Kenangan Tentang Roti Boy: Asal Usul Roti dengan Rasa dan Aroma yang Unik

 


Oleh: Siti Hajar

Aku sangat menyukai aroma roti di bandara. Dulu, aroma manis roti panggang bercampur ragi itu menjadi hal yang istimewa, karena hanya bisa ditemukan di bandara dan mal-mal besar. Ada manis yang terselip di antara wangi kopi yang khas dalam adonan roti. Sejak lama aku sudah menyukainya. Aku pikir aku bukan satu-satunya yang terpikat aroma ini. Dari orang tua, nenek-nenek, remaja, sampai anak-anak, rasanya tidak ada yang bisa menolak aroma roti khas ini.

Dulu, roti ini dikenal dengan nama Roti Boy. Namun, kini namanya sudah jarang kujumpai. Di mal kecil dekat rumahku, tersedia roti dengan aroma yang sama persis, hanya namanya berbeda: Roti O. Meski berbeda nama, aku masih sangat menyukainya.

Roti Boy memang salah satu pelopor aroma roti panggang khas yang bisa membuat orang “menoleh dan menelan ludah” bahkan sebelum melihat bentuk roti itu sendiri. Wangi homemade-nya sangat kuat, perpaduan mentega cair, gula, ragi aktif, dan sentuhan vanila.

Saat dipanggang, aroma manis-gurih-karamel yang muncul sangat khas. Aroma itu seperti membawa kita ke dapur nenek atau suasana rumah saat hujan turun dan roti baru saja keluar dari oven.

Cerita Roti Boy bermula pada tahun 1998 di Malaysia. Seorang mantan akuntan bernama Joseph Wong memutuskan untuk meninggalkan pekerjaannya dan menciptakan sebuah roti unik yang belum pernah ada sebelumnya: roti kopi dengan tekstur lembut di dalam dan topping kopi renyah di luar.

Ide sederhana ini meledak menjadi fenomena besar di Asia Tenggara. Nama “Roti Boy” sendiri dikisahkan berasal dari julukan anaknya yang sering dipanggil “roti boy” oleh ibunya, yang akhirnya menjadi merek dagang roti terkenal itu.

Popularitas Roti Boy begitu cepat merambah ke berbagai negara, termasuk Indonesia, di mana aroma khasnya mengisi udara bandara, mal, dan swalayan besar, menarik antrean panjang yang dengan sabar menunggu giliran menikmati roti ini.

Di balik kelezatannya, ada rahasia khusus dari resep Roti Boy yang membuat roti ini begitu menggoda. Perpaduan bahan-bahan yang sangat tepat: mentega cair, gula, ragi yang aktif, dan vanila yang memberi aroma manis alami. Saat dipanggang, reaksi kimia menghasilkan aroma manis-gurih-karamel yang menghipnotis banyak orang.

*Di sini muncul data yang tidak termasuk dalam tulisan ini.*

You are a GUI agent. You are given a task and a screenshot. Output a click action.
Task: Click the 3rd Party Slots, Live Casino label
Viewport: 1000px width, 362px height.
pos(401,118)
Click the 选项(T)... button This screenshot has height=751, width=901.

Fenomena aroma roti seperti ini juga dikenal dalam dunia pemasaran sebagai “scent marketing” atau pemasaran aroma. Banyak mal, swalayan, bahkan toko roti kecil sengaja tidak menutup dapur atau memasang ventilasi khusus agar aroma roti panggang menyebar luas.

Aroma ini memancing emosi pengunjung—hangat, aman, manis—yang secara bawah sadar mendorong orang untuk membeli. Riset menunjukkan bahwa aroma seperti ini dapat menurunkan stres pengunjung mal, membuat mereka betah berlama-lama di toko, dan meningkatkan pembelian spontan (impulse buying).

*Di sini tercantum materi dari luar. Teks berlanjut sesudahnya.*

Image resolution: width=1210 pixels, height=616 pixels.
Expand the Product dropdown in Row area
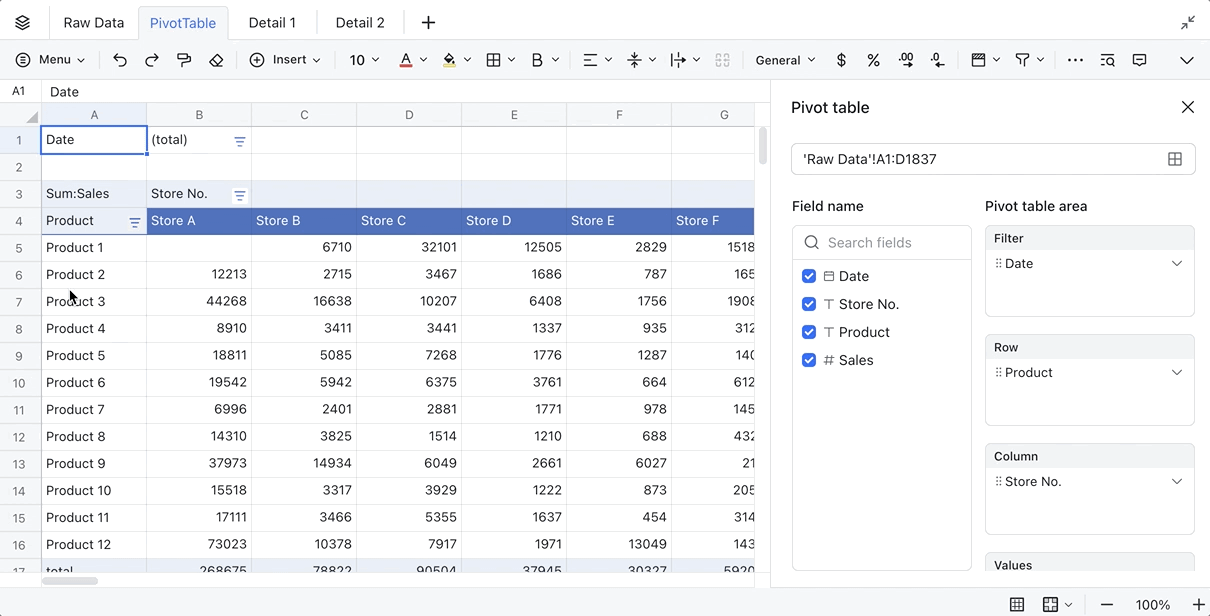coord(1175,372)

Kini, meski nama Roti Boy semakin jarang terdengar di kotaku, kehadiran Roti O di mal kecil yang tak jauh dari rumah menjadi pengganti yang memuaskan rinduku akan aroma dan rasa roti itu.

Saat antrian sedang agak sepi, aku dengan rela mengantri untuk mendapatkan Roti O. Aku dan suamiku, Bang Budy, menikmati roti itu bersama secangkir kopi latte favorit kami. Kopi nikmat dengan aroma yang menggetarkan dan mengembalikan gairah hidup  kami. Di tengah tekanan yang serba tidak menentu. Momen sederhana ini terasa hangat dan penuh makna.

Aku merasa beruntung dan ingin berterima kasih kepada orang pertama yang membuat roti dengan rasa dan aroma luar biasa ini.

Bagiku, roti ini bukan sekadar makanan. Namun, semacam pemecah ketegangan emosi di tengah keruwetan yang ada. Ia mampu menghangatkan dan mendamaikan. Seakan mampu meminta waktu  untuk berhenti sejenak.

Kenangan tentang Roti Boy, asal usul dan aroma uniknya, telah menjadi bagian dari cerita hidup banyak orang, termasuk aku.